* [Work instruction]:
Give every line of the records exactly, please, from the first up to and including the one containing "Click the 返回".

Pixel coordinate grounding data
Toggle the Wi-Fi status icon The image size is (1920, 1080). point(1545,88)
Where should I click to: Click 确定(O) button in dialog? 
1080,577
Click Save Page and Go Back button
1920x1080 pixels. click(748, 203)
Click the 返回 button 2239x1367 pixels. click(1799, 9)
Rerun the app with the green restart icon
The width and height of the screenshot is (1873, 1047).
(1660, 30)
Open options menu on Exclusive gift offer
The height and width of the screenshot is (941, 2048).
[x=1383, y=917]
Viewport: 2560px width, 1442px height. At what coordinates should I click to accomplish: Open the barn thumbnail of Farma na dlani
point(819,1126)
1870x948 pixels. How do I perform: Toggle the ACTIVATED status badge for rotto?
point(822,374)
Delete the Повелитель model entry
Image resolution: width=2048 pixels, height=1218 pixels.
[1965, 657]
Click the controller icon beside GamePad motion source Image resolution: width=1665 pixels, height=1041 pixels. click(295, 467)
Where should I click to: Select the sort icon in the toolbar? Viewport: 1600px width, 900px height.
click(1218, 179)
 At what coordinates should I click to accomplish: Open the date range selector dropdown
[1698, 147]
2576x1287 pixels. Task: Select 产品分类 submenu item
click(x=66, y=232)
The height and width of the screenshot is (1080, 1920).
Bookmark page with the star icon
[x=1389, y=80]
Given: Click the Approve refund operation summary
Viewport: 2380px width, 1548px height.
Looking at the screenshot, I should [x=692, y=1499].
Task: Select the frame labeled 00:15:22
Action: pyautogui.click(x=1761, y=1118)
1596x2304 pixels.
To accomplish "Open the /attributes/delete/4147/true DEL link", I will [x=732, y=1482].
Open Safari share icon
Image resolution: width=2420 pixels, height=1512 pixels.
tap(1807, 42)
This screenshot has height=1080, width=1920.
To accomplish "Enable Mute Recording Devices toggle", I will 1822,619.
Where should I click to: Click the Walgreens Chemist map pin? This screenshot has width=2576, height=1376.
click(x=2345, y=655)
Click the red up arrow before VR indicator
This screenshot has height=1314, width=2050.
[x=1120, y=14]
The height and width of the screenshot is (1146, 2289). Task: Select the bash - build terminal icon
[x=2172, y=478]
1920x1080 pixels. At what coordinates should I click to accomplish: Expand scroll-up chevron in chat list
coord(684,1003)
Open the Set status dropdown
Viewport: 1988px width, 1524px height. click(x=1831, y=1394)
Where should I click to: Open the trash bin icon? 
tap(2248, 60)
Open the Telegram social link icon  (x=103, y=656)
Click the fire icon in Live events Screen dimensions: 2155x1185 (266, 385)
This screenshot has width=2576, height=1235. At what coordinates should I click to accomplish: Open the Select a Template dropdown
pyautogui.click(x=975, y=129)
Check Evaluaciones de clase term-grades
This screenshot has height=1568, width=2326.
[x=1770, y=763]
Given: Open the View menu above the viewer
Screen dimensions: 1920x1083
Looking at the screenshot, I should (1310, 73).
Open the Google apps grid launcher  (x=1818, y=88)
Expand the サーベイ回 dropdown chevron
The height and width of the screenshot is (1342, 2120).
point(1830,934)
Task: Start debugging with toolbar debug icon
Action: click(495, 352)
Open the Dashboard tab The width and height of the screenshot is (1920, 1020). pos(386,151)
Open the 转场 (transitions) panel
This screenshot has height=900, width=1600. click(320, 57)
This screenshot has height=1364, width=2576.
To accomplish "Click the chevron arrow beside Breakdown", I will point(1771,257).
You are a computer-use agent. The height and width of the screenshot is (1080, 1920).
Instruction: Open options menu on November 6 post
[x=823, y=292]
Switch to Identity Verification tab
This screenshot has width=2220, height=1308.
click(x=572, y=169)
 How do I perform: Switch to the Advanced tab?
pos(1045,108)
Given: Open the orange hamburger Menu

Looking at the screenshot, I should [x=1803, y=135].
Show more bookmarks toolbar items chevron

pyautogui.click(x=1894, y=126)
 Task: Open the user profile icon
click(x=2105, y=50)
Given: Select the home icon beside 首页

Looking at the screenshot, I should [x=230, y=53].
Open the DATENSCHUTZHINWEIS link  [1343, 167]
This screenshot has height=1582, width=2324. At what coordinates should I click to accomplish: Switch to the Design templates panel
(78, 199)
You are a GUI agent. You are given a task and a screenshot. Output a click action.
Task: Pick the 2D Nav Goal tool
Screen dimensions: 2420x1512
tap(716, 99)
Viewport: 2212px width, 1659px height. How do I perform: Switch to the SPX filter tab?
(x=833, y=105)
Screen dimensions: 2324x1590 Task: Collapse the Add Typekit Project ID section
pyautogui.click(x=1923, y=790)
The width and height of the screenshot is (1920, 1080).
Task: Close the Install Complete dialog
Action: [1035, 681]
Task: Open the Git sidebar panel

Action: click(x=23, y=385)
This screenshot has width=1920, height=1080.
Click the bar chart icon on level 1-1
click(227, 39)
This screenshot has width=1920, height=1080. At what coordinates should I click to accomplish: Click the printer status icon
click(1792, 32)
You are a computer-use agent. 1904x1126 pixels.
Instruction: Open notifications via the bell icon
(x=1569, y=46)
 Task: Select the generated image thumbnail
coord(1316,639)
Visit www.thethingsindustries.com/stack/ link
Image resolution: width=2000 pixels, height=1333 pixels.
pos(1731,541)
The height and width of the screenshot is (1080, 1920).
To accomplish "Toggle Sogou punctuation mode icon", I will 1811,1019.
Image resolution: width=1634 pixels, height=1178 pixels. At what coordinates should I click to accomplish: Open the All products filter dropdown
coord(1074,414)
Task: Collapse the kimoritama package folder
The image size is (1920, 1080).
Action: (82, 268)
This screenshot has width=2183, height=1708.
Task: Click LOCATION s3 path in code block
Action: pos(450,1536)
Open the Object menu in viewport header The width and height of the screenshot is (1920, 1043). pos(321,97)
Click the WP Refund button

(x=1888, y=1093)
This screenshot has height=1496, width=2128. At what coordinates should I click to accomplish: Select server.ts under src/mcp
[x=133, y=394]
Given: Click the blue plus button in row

* [Written solution]:
Toggle the Wi-Fi status icon The image size is (1920, 1080). point(1545,88)
Where should I click to: Click 确定(O) button in dialog? 
1080,577
Click Save Page and Go Back button
1920x1080 pixels. click(748, 203)
Click the 返回 button 2239x1367 pixels. click(1799, 9)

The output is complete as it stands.